■ **PROBLEM TO SOLVE**
Your answer must be the lines from the one containing "This screenshot has width=908, height=807." through the last line below, copied exactly, with no pictures.

##### INFORMATION

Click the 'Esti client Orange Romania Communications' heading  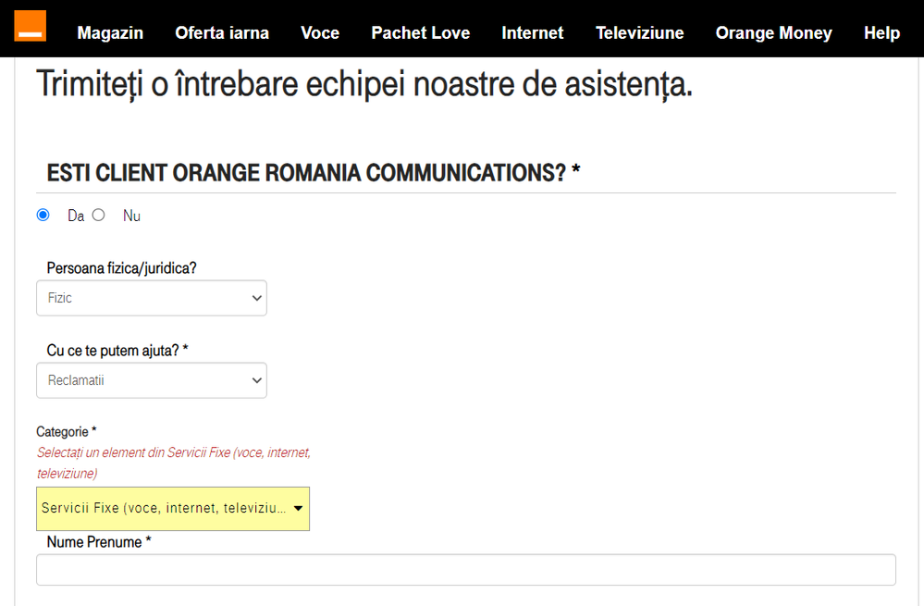pyautogui.click(x=313, y=173)
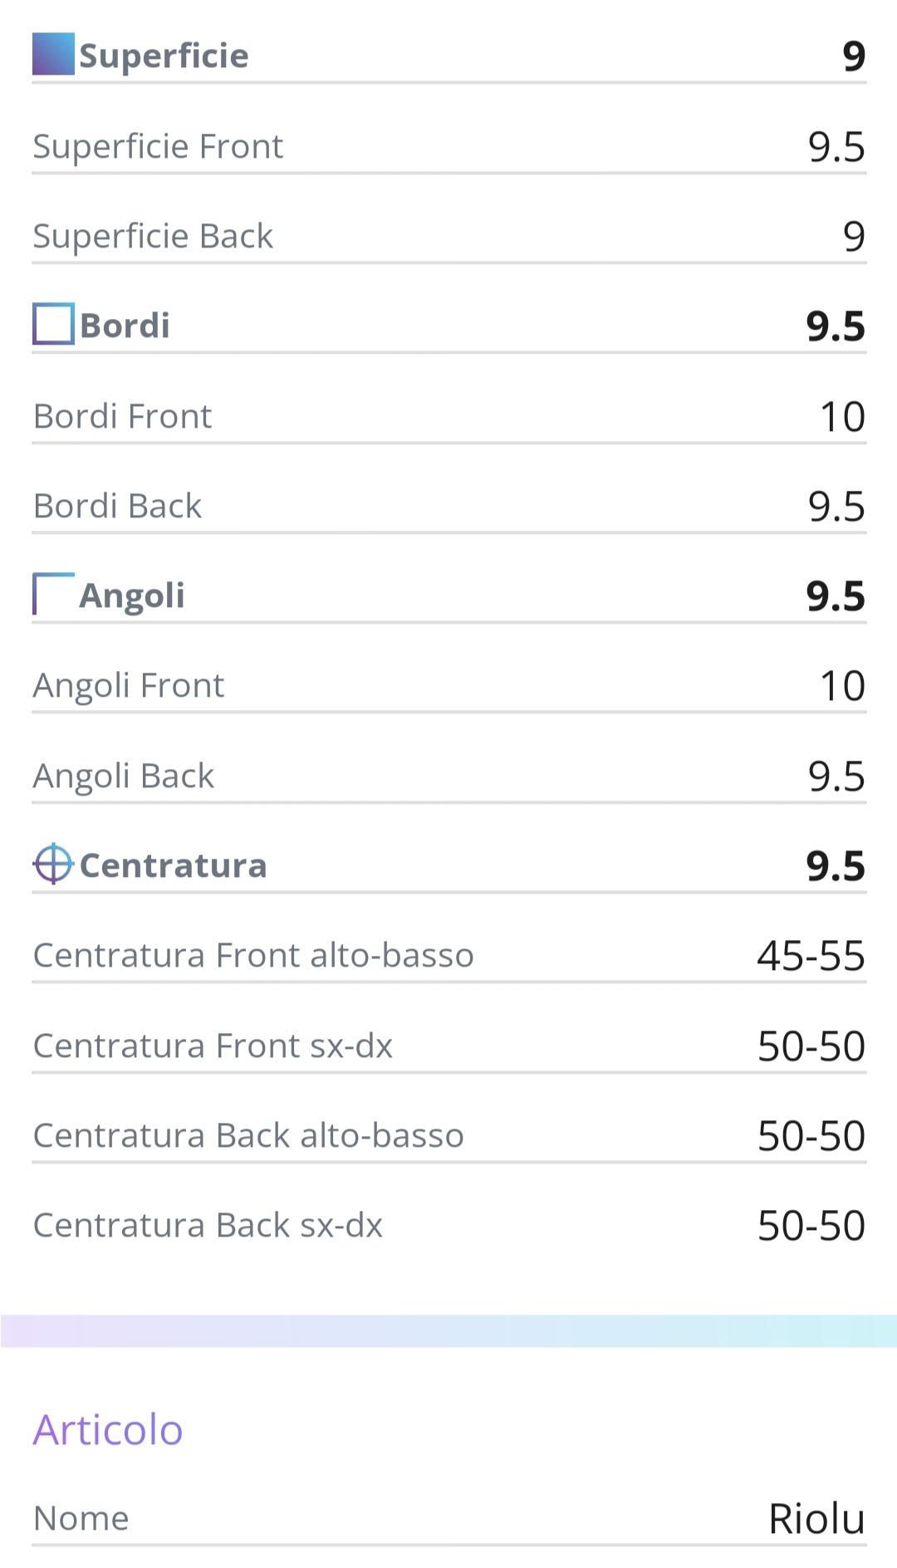
Task: Click the Centratura Front sx-dx row
Action: point(449,1046)
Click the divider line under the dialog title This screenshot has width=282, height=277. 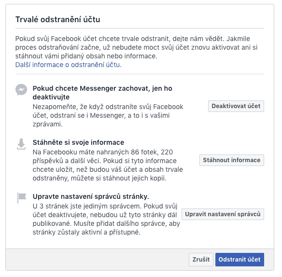click(140, 28)
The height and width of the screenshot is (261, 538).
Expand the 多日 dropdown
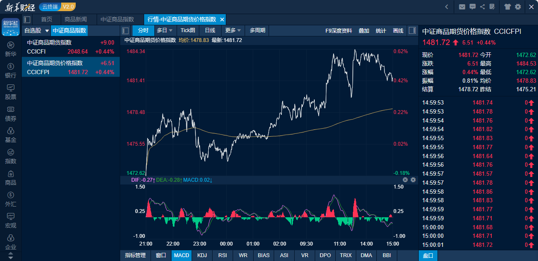165,30
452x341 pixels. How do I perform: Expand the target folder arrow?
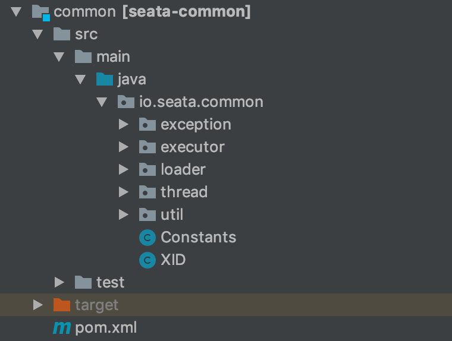pos(38,305)
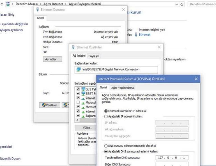
Task: Uncheck the QoS packet scheduler checkbox
Action: 78,89
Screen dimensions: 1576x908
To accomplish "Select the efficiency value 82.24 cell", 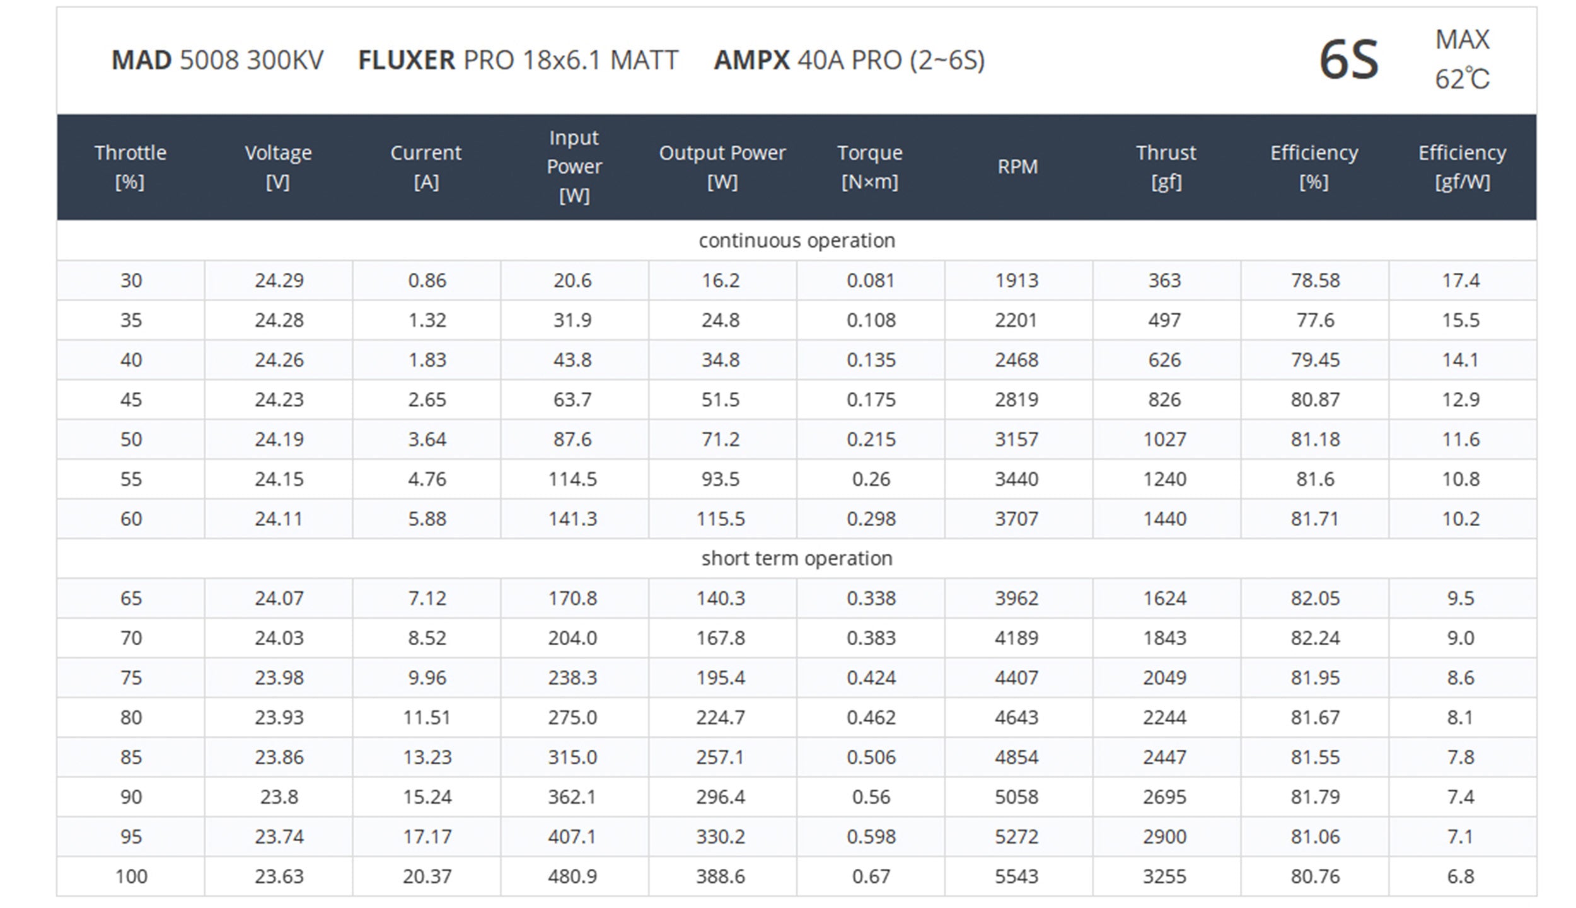I will click(x=1314, y=638).
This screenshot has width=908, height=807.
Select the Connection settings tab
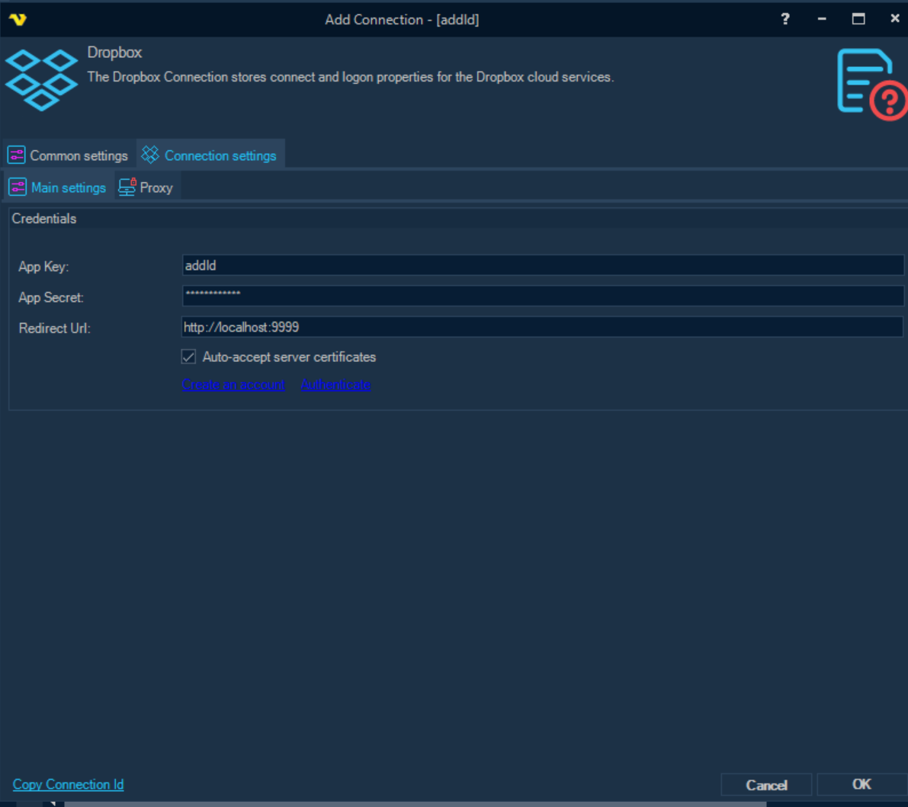tap(211, 155)
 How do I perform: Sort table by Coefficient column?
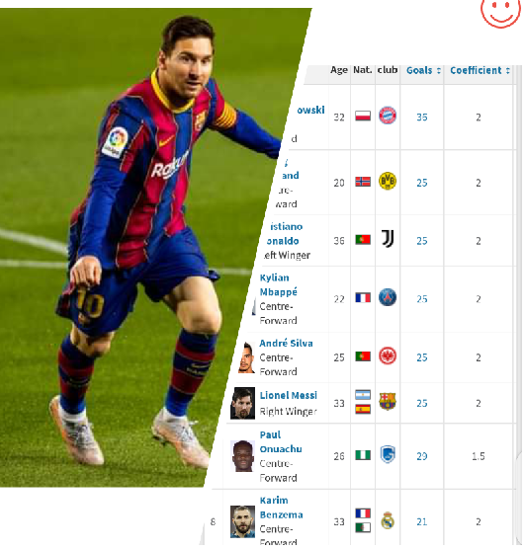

##########

■ **WRITTEN REPLY**
This screenshot has width=908, height=807.
Select the Connection settings tab
tap(211, 155)
 How do I perform: Sort table by Coefficient column?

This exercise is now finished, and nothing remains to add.